Tag Archives: inclusion


I have a confession to make. This blog is loosely supposed to be about the experience of depression, yet when I am depressed I just haven’t got the energy to write, and when I am not, I am too busy catching up on all the things I failed to do when depressed, and I don’t want to think about the preceding depression let alone blog about it.
Which is a roundabout way of saying I have been bumping along the bottom for the last – oh, at least several weeks – and haven’t blogged about it. Suffice it to say that the mostly grey skies precisely reflect my average mood.
And I am about to sign a contract for a new book, which should be a cause for rejoicing, but all I can think about is that I have to somehow write the damn thing before next January.
Being at church often helps, and yesterday’s service had a number of things in it that spoke to me, but I am still struggling hard to make myself do all the things that need doing today. The fact that I have now re-read the official report into SEN at Genius Brat’s school, and that it addresses everything but the core issue of extreme understaffing, is not encouraging (of course I know that the reason for this is that the head got in a load of agency Teaching Assistants during the reviewers’ visit and sacked them all as soon as the inspectors had gone). And we have a meeting tonight at which I have to take minutes, and it is bound to be complex and my arm aches even thinking about it. I just hope the group can cut to the chase and create a strong response to the report.

Laugh when your heart is breaking

On skimming through my emails tonight I spotted in one of the Freecycle mails the following: ‘Offer: trolley’. My immediate thought was: ‘Is she?’

You may conclude from the quality of jokes that life has been a little too demanding lately. I survived chairing the Inclusion Group meeting (10 people came and seem very enthusiastic about taking action), but have been pretty overwhelmed since, with the sheer number of things I have to do this week, and the frustration of knowing that no matter how many letters we write, the Demon Headmaster will go his own sweet way. However we are now considering engaging in a group legal action, which would certainly make him sit up.

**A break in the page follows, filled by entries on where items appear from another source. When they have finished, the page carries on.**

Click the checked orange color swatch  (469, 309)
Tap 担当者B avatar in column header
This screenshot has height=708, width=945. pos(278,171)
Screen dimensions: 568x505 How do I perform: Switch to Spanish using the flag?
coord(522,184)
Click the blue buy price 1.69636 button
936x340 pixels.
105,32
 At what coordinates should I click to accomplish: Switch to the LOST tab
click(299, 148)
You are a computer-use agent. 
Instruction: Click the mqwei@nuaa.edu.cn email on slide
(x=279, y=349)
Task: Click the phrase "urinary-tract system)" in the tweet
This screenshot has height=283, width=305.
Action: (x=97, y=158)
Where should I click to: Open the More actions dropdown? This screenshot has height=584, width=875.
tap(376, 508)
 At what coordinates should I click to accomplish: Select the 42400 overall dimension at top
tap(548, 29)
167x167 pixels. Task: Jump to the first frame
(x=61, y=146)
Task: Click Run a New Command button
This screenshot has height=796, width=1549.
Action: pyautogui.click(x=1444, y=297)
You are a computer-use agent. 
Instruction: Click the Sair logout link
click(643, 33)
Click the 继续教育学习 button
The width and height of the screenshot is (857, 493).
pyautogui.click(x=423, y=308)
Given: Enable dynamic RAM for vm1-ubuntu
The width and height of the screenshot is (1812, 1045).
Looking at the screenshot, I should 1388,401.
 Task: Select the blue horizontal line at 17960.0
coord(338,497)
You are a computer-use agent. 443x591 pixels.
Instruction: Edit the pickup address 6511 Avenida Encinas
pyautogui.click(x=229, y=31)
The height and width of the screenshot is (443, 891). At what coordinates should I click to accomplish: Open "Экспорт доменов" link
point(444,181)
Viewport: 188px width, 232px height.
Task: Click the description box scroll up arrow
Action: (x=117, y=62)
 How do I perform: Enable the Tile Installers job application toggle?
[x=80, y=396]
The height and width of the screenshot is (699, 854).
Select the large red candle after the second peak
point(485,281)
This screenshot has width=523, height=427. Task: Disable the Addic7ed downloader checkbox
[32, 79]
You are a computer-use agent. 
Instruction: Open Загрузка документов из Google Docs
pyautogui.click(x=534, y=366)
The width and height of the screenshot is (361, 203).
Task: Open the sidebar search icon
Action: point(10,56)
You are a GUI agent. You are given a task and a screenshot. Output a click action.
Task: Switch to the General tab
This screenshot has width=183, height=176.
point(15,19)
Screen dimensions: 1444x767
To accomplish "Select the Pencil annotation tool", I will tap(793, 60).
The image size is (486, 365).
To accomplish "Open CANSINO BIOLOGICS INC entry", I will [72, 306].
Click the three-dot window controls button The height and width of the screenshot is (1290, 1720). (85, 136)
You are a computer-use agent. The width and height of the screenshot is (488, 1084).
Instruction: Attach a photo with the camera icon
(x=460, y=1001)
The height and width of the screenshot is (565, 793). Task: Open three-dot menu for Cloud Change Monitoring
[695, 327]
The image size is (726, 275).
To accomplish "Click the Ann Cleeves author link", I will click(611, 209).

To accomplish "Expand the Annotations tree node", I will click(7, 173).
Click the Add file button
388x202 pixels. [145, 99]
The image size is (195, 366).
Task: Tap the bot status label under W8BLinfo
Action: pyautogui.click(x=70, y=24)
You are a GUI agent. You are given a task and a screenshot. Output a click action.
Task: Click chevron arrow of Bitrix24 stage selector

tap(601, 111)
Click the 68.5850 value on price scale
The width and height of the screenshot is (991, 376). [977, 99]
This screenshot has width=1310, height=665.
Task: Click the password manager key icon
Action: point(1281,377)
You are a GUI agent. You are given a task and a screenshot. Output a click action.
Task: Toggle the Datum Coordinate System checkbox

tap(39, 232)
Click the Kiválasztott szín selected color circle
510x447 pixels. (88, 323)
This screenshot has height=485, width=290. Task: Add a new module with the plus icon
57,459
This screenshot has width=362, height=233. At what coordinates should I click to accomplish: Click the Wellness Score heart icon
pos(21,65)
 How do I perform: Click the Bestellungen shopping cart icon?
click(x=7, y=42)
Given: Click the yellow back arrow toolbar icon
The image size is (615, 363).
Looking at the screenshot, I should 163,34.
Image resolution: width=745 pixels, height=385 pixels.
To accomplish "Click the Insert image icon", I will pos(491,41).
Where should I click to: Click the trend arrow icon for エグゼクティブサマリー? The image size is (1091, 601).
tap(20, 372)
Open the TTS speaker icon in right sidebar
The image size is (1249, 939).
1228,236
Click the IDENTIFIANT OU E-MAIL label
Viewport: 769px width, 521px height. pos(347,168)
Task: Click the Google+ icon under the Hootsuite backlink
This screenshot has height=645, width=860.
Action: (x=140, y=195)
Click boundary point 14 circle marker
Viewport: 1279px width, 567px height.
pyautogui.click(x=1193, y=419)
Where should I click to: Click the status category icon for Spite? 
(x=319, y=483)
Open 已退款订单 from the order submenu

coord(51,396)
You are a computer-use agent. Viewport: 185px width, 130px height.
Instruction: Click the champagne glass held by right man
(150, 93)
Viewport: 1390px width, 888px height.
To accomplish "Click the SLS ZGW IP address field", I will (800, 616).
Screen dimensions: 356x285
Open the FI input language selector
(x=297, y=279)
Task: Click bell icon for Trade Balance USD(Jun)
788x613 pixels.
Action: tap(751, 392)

Woke up feeling awful today, but with the judicious application of an episode of ‘Allo ‘Allo, followed by a comforting church service, I feel almost put back together. Though still knackered.

The Head from Hell

My only excuse (but it’s a good one) for not blogging since last Monday, is that The Demon Headmaster has struck again and I have been much preoccupied with doing stuff about it. To elucidate, I have discovered that my son is currently getting 0% of the 32 1/2 hours of teaching assistant support that his statement entitles him to. This is even more invidious when you consider that we live in Borough A, which issues his statement, but the school is in Borough B. This means Borough A is giving the school around £20,000 specifically for my child and the school is spending it on something else. In any other context this would be called fraud. And he is by no means the only child not getting their support, indeed one child’s parents are taking the school to the High Court over the lack of implementation of their child’s statement.

Not only that but it seems the school has revived a policy they tried to implement a couple of years ago, to put statemented kids in a ‘special’ class, which may result in all the learning support resources being directed to this group, and no support for those left in the mainstream classes. Which can hardly be called inclusion.

Fired by righteous indignation I have been working with one other parent to revive the defunct Inclusion Group, and we have got a meeting going for next weekend. We also sent details to both the boroughs involved. I just hope parents turn up in decent numbers so we can present a united front to the school. What this head has done to special needs kids is truly appalling. The sad thing is, I was in a café last week with some parents from the school with ‘normal’ kids, and they all think he’s wonderful.

Since you asked…

… I will explain some of the incidents on my list of 18/11/08, in random order and only one explanation per post:

6. It was a well known temple of charismania in the north of England. I was with a team running a weekend on gender issues and Christian feminism. The team had asked me to preach on the Sunday. I chose to preach on the Syro-Phoenician (or Canaanite) woman, the only person recorded as apparently changing Jesus’ mind for him. I talked about issues of inclusion and exclusion.

After the service as I descended the aisle I heard one old lady say to another: ‘This church is going from bad to worse’. But then a man buttonholed me and said he was gay but had never dared tell anyone at church, and my sermon was the first time he had felt included. ‘Ah,’ I thought, ‘that’s who I was preaching for’.